Novalia and CGC develop graphene-based inks for high-speed manufacturing of printed electronics

Researchers at the University of Cambridge, in collaboration with Cambridge-based technology company Novalia, developed a method that allows graphene and other electrically conducting materials to be added to conventional water-based inks and printed using typical commercial equipment.

The method works by suspending tiny particles of graphene in a ‘carrier’ solvent mixture, which is added to conductive water-based ink formulations. The ratio of the ingredients can be adjusted to control the liquid’s properties, allowing the carrier solvent to be easily mixed into a conventional conductive water-based ink to significantly reduce the resistance. The same method works for materials other than graphene, including metallic, semiconducting and insulating nanoparticles.

This new graphene ink formulation should be 25 times cheaper than common methods, namely silver. Additionally, silver is not recyclable, while graphene and other carbon materials can easily be recycled. The new method uses cheap, non-toxic and environmentally friendly solvents that can be dried quickly at room temperature, reducing energy costs for ink curing. Once dry, the ‘electric ink’ is also waterproof and adheres to its substrate extremely well.

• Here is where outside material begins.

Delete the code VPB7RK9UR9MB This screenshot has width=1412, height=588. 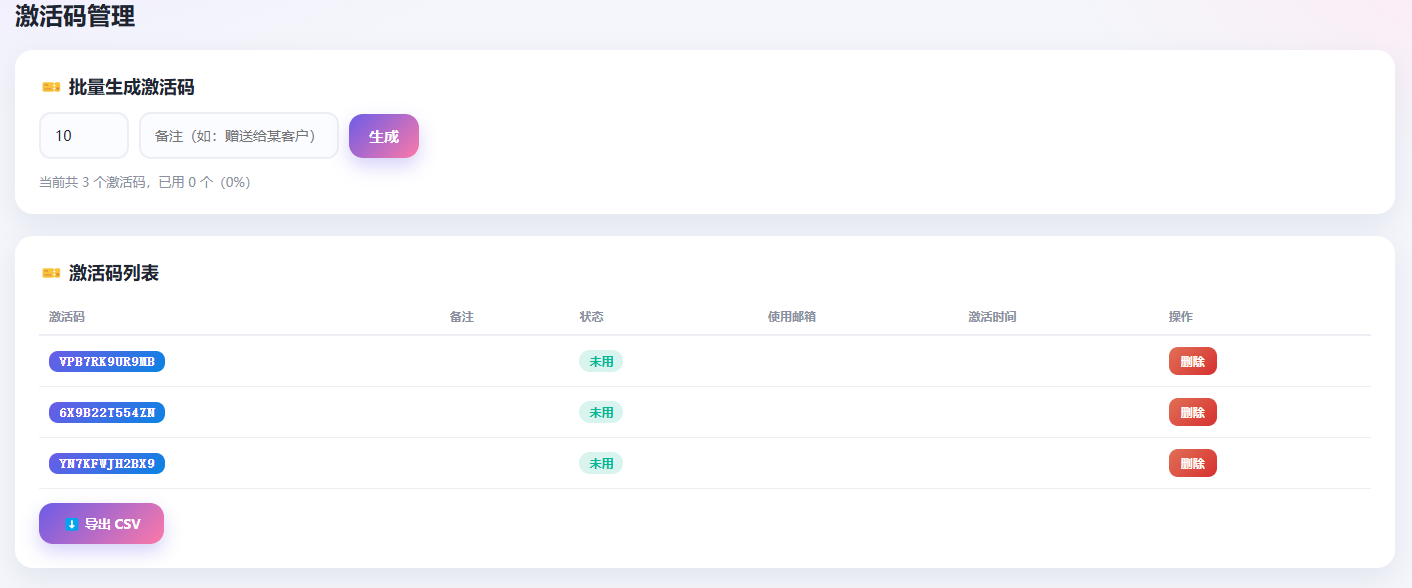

Representatives at the Cambridge Graphene Centre (CGC), who developed the method, stated that they are pleased to be the first to bring graphene inks close to real-world manufacturing, especially the ability to produce conductive inks that could effortlessly be used for printing at a commercial scale at a very high speed. This should open up all kinds of different applications for graphene and other similar materials. "This method will allow us to put electronic systems into entirely unexpected shapes, said Chris Jones of Novalia. It’s an incredibly flexible enabling technology.

In addition to cheaper printable electronics, this technology opens up potential application areas such as smart packaging and disposable sensors, which to date have largely been inaccessible due to cost. In the short to medium term, the researchers hope to use their method to make printed, disposable biosensors, energy harvesters and RFID tags.